Presbyterian church in Durham, NC

Trinity Avenue Presbyterian Church is a Presbyterian church in the Trinity Park neighborhood of Durham, North Carolina. The congregation was established in the late 19th century for workers at the Pearl Cotton Mill. The current church building was completed in 1925.

== History ==
Trinity Avenue Presbyterian Church started as a mission of First Presbyterian Church, led by Rev. L.B. Turnball, to serve the workers at Pearl Cotton Mill. George Washington Watts, president of the mill, led Sunday school classes and Friday evening prayer meetings. The congregation met in a cottage on Washington Street and later, before 1898, they built a frame church on the southeast corner of North Duke Street and West Trinity Avenue. The church was referred to as Pearl Mill Chapel from 1902 to 1903 and then as Second Presbyterian Church.

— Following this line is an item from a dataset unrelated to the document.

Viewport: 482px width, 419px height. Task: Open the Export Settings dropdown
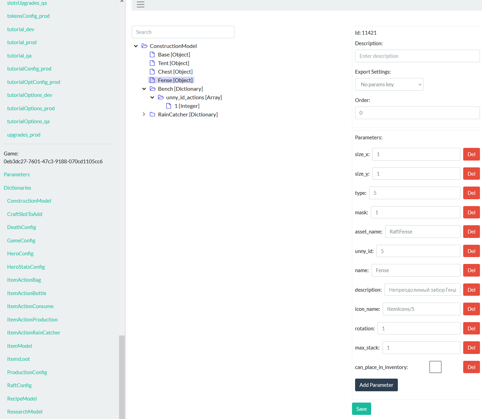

On May 16, 1921, seventy people attended a revival service and reorganized congregation as Trinity Avenue Presbyterian Church, appointing George L. Cooper as the first full-time minister. In 1923, fifty-four congregants of First Presbyterian transferred their membership to Trinity Avenue.

The current church building was built in 1925 by Rose and Rose architects for $77,800. The first service in the new sanctuary took place on October 18, 1925. An education wing was built to the east of the sanctuary in the early 1950s, but suffered significant fire damage on January 15, 1966. It was repaired and, in 2004, a second education wing was constructed.

In 2019, Trinity Avenue hosted the congregation of Beth El Synagogue for fifteen months while the synagogue underwent renovations.